Most disasters are caused by human error, and good backups are often crucial. Televaulting services can also provide recovery from these more common disasters, said Stuessi.
Users can recover from the CD ROM or request that files be transmitted back to them.
Even the top hot-site suppliers are moving toward providing similar televaulting services. Comdisco offers Continuous Available Services, which duplicates the transactions of a customer’s computer equipment. In addition, later this month Sungard Planning Solutions Inc., of Wayne, Pa., will announce a televaulting program, said a company spokesman.
Every mirror tells the story
Another new solution to protecting data in the event of a disaster entered beta testing this month. Called Off-SiteServer, MiraLink Corp.’s $19,950 product allows users to establish a mirrored server in another part of the country.

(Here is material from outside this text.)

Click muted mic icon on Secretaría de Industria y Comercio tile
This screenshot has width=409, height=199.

Connected via a T-1 or E-1 line, the second server mirrors the first, recording all reads, writes, and bindery modifications. Everything is duplicated at the remote site.
Off-SiteServer includes two rack-mountable units with 500M-byte drives, Vinca Corp.’s StandbyServer interface cards, and mirroring software.

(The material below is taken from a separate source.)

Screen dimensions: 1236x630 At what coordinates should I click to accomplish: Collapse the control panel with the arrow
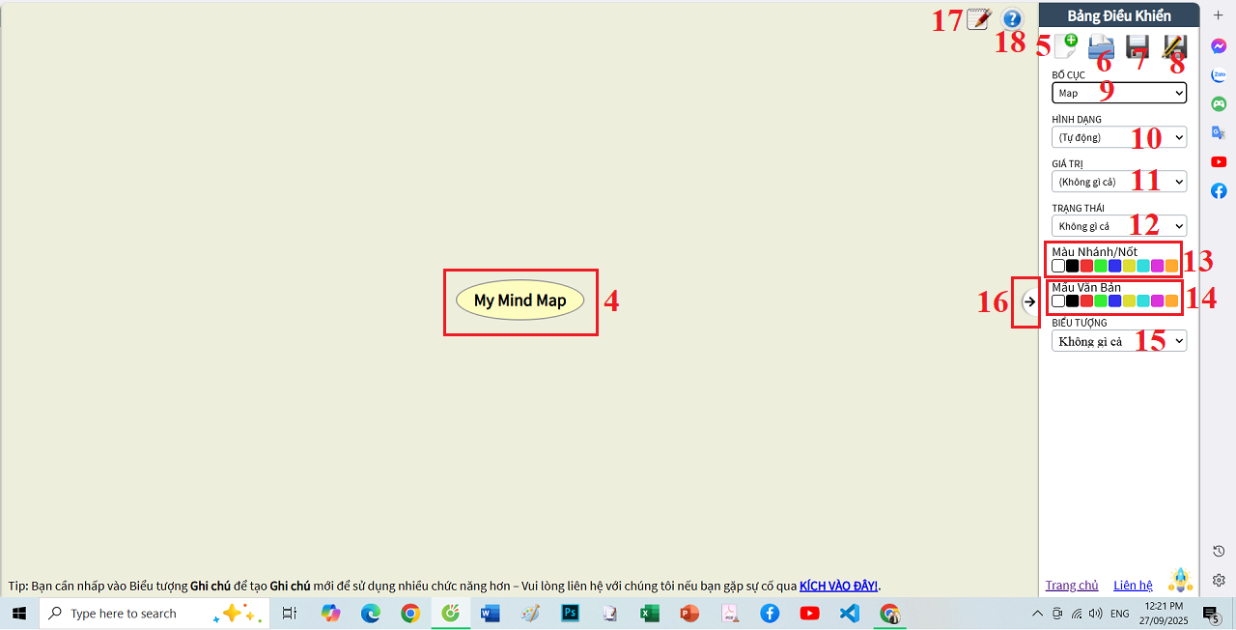click(1029, 302)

“This is a more reasonable solution than setting up a hot site,” said Keith Mixon, network technologist for GE Capital’s financial-services group, in Atlanta. “Since I run a NetWare shop, [OffSiteServer] appeals to me a lot.”
Mixon set up a second 4G-byte server at the firm’s mainframe data center, about 10 miles away from the main office. “If something happens, we can just go to the data center and set up shop,” he said.
Prior to this, GE Capital simply stored its weekly backup tapes at its corporate data center. “The real-time support we gain with Off-SiteServer is critical,” said Mixon.
Test, retest, and test again
Thorough testing of a disaster-recovery program is crucial to determining its effectiveness.
Apollo Travel Services, a technical-support center for nearly 20,000 travel agencies, routinely tests its disaster-recovery capabilities by closing down its central operations and moving to its Comdisco hot site.
“In a disaster-recovery scenario, we are primarily interested in restoring data from our file servers,” said Lynn Overstreet, business continuity coordinator for Apollo Travel Services, of Atlanta.
The Comdisco hot site is able to replicate Apollo’s 21 file servers, WAN, and connection to a Denver mainframe. Data is restored from weekly tape backups kept by Comdisco.
In case of an emergency, executable software and stable data are also kept at the Comdisco hot site.
“We do all the hardware and software technical support for close to 20,000 locations. There is no other center that could back us up,” said Overstreet. “Comdisco was able to replicate our operating environment very closely.”